On February 19, 2014, a Nebraska state district court judge invalidated a portion of a Nebraska law that had, until the decision, permitted an alternate, streamlined method of obtaining eminent domain authority for the Keystone XL pipeline right-of-way. InRandy Thompson et al. v. Dave Heineman et al. (CI 12-2060, Lancaster County District Court, February 19, 2014), Judge Stephanie Stacy concluded that the law in question impermissibly divested the state Public Utilities Commission of control “over the routing decisions of the oil pipeline …” and as a result, essentially required that the TransCanada begin anew its attempt to obtain eminent domain authority for its project.
On February 24, 2014, President Obama assured Republican governors that his decision on the Keystone XL pipeline project would be made within the next couple of months. Thus, it seems that the President will not be looking at the Nebraska decision as an excuse to delay his decision until after the November midterm elections, as some have speculated.
The Nebraska ruling was immediately appealed. While the legal maneuvering in Nebraska may not impact President Obama’s decision as to whether the project will be ultimately approved as a trans-border pipeline, it does provide some helpful context for the future of siting and obtaining rights-of-way for construction oil and gas pipelines.

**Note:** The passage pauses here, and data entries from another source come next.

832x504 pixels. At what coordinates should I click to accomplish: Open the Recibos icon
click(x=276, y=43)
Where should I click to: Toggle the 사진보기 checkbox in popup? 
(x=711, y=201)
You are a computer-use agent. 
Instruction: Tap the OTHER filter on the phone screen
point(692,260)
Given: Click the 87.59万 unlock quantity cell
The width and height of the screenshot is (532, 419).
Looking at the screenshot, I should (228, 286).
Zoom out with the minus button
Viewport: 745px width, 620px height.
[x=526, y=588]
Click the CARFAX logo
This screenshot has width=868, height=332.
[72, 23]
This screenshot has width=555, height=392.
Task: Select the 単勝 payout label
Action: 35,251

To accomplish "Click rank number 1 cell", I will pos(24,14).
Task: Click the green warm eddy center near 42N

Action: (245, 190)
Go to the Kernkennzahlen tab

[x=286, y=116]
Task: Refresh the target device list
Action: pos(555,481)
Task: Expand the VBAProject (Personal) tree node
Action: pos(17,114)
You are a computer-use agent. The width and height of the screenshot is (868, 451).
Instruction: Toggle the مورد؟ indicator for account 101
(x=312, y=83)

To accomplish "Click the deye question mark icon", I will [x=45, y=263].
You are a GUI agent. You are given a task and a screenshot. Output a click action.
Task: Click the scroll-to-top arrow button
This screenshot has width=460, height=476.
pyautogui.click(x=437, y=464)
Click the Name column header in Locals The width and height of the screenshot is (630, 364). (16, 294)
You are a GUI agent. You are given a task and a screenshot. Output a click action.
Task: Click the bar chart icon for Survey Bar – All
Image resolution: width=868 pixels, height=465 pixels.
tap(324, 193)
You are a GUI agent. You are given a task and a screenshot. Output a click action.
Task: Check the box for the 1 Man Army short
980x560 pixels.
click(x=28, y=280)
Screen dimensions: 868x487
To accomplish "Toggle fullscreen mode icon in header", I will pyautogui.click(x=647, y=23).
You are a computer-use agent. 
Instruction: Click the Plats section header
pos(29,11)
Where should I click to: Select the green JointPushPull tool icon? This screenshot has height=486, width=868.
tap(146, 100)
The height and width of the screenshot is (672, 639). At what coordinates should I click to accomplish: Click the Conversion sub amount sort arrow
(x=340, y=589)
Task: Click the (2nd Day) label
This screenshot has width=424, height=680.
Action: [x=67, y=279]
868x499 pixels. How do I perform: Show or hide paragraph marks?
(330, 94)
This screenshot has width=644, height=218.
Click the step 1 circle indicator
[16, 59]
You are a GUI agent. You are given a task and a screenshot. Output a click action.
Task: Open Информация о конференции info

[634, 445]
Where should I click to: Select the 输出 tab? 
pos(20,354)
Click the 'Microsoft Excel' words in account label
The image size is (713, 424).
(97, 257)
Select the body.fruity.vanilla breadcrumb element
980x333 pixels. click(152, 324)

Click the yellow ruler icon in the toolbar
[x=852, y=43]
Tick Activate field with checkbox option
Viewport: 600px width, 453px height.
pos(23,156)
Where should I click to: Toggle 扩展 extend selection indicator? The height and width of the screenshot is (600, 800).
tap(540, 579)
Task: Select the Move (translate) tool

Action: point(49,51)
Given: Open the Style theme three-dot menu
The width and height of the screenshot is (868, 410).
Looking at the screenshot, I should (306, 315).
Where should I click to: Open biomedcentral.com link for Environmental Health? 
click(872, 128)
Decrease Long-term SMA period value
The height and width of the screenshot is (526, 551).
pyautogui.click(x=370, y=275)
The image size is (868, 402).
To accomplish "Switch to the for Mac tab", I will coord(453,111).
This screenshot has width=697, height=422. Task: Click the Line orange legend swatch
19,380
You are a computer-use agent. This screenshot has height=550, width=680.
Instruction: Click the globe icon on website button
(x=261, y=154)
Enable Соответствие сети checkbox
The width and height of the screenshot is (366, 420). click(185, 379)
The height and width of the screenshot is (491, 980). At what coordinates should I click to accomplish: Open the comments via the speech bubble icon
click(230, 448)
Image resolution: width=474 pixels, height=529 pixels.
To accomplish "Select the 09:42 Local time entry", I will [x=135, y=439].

There is, obviously, no certainty as to the manner in which the Nebraska appellate court will ultimately rule and what its impact on Keystone XL will be. However, the Nebraska case continues a trend in state courts of more carefully scrutinizing pipeline companies’ eminent domain authority.
As an example, in Larson v. Sinclair Transportation Co., 284 P.3d 429 (Colo. 2012), the Colorado Supreme Court very narrowly construed a pipeline company’s eminent domain authority. It held that a particular statutory grant, used for decades by pipeline companies seeking right-of-way in Colorado, did not extend to condemnation for “petroleum pipelines,” and limited the reach of that particular statute solely to electric power infrastructure. The decision, while perhaps flawed, still has created uncertainty in the Colorado oil and gas industry, and at least two legislative solutions have been proposed.
Another interesting case in this context is Texas Riceland Partners v. Denbury Green Pipeline—Texas, LLC, 363 S.W. 3rd 192 (Tex. 2012). In that case, the Texas Supreme Court declared that a pipeline owner cannot acquire the power to condemn merely because it registers as a common carrier; it must show, among other things, that there will be a public purpose to the taking. The Court went on to define a standard for achieving common carrier status and made it clear that landowners have the right to challenge eminent domain authority when the project is being built only for private use.
These recent cases all illustrate a clear trend. Although the U.S. energy boom has created an obvious need for increased pipeline infrastructure, many courts and judges are now more carefully scrutinizing owners’ eminent domain authority and how they use it, and are balancing that authority against individual property rights. This, in turn, may create more hurdles for owners to obtain siting and obtain the necessary related rights of way for their pipelines. Hopefully, this will also lead to increased cooperation and understanding between landowners and pipeline companies.